(Dataset entries)

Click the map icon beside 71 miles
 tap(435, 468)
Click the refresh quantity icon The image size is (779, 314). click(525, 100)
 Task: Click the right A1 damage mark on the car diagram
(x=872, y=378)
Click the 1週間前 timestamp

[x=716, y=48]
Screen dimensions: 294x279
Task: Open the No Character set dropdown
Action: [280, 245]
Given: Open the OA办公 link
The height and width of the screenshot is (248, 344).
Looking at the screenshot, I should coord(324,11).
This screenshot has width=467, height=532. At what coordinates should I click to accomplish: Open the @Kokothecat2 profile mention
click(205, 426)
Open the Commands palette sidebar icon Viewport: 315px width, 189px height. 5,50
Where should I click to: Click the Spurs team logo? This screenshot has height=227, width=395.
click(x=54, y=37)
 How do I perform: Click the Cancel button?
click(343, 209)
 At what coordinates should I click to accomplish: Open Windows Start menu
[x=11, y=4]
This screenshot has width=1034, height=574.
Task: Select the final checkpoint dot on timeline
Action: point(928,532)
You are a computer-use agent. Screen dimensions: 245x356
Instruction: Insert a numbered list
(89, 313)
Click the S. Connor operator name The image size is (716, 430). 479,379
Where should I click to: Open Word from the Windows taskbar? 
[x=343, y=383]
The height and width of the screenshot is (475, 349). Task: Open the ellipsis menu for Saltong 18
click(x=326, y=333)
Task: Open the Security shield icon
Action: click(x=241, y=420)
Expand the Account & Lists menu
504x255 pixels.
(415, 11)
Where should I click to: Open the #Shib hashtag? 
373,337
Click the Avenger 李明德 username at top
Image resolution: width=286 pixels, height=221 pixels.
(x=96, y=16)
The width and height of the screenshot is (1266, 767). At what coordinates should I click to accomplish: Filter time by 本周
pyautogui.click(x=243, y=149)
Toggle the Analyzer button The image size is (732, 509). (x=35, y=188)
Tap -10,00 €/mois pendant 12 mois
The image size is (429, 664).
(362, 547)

Goal — Copy out the items above, changing every "Where should I click to" to "Where do I click to" and leaving all other text as it is.

Complete output —
Click the map icon beside 71 miles
 tap(435, 468)
Click the refresh quantity icon The image size is (779, 314). click(525, 100)
 Task: Click the right A1 damage mark on the car diagram
(x=872, y=378)
Click the 1週間前 timestamp

[x=716, y=48]
Screen dimensions: 294x279
Task: Open the No Character set dropdown
Action: [280, 245]
Given: Open the OA办公 link
The height and width of the screenshot is (248, 344).
Looking at the screenshot, I should coord(324,11).
This screenshot has width=467, height=532. At what coordinates should I click to accomplish: Open the @Kokothecat2 profile mention
click(205, 426)
Open the Commands palette sidebar icon Viewport: 315px width, 189px height. 5,50
Where do I click to: Click the Spurs team logo? This screenshot has height=227, width=395.
click(x=54, y=37)
 How do I perform: Click the Cancel button?
click(343, 209)
 At what coordinates should I click to accomplish: Open Windows Start menu
[x=11, y=4]
This screenshot has width=1034, height=574.
Task: Select the final checkpoint dot on timeline
Action: point(928,532)
You are a computer-use agent. Screen dimensions: 245x356
Instruction: Insert a numbered list
(89, 313)
Click the S. Connor operator name The image size is (716, 430). 479,379
Where do I click to: Open Word from the Windows taskbar? 
[x=343, y=383]
The height and width of the screenshot is (475, 349). Task: Open the ellipsis menu for Saltong 18
click(x=326, y=333)
Task: Open the Security shield icon
Action: click(x=241, y=420)
Expand the Account & Lists menu
504x255 pixels.
(415, 11)
Where do I click to: Open the #Shib hashtag? 
373,337
Click the Avenger 李明德 username at top
Image resolution: width=286 pixels, height=221 pixels.
(x=96, y=16)
The width and height of the screenshot is (1266, 767). At what coordinates should I click to accomplish: Filter time by 本周
pyautogui.click(x=243, y=149)
Toggle the Analyzer button The image size is (732, 509). (x=35, y=188)
Tap -10,00 €/mois pendant 12 mois
The image size is (429, 664).
(362, 547)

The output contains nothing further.